Wat is een bosperceel?
Een bosperceel kan worden gebruikt om de resultaten van meerdere medische onderzoeken te vergelijken. Vaak een blobbogram genoemd, het bestaat meestal uit vierkanten die het geschatte resultaat van elk onderzoek aangeven. De betrouwbaarheidsniveaus van de resultaten worden meestal weergegeven door een horizontale lijn die zich aan weerszijden van elk vierkant uitstrekt. De gemiddelde waarde en de samenvatting van de vergelijking worden meestal aangegeven als een diamant onderaan. Medische tijdschriften bevatten vaak een bosplot om vergelijkingen van studies over te brengen, en de grafische plots worden ondersteund door sommige soorten tekstverwerkingssoftware.

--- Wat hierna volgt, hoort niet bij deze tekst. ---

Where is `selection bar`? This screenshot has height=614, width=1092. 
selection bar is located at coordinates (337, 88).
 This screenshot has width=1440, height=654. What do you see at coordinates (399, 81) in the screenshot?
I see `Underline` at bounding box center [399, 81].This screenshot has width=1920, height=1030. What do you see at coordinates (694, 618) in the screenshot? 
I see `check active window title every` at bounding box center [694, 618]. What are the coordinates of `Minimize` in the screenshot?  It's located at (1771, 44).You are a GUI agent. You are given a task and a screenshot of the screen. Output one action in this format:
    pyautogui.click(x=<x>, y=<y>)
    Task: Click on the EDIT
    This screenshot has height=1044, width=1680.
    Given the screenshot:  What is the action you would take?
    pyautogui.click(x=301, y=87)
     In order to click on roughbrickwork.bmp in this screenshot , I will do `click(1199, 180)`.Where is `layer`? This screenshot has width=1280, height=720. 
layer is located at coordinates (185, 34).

Gegevens waarnaar in een bosperceel wordt verwezen, kunnen bijvoorbeeld de effectiviteit van een behandeling of het effect op sterfte in een bepaald onderzoek aangeven. Of er variaties in de resultaten zijn, kan worden getoond, of een patroon van gemeenschappelijke bevindingen kan worden bepaald. Onderzoekers hebben over het algemeen een beter begrip van gegevens wanneer deze worden uitgezet. Ze kunnen ook gedetailleerde informatie duidelijker doorgeven wanneer een dergelijke grafische illustratie wordt gebruikt. Individuele expertise en klinische informatie kunnen worden gecombineerd en vormen vaak de basis voor evidence-based medicine, waarbij soms een bosperceel wordt gebruikt voor het meten van de best beschikbare behandelingen.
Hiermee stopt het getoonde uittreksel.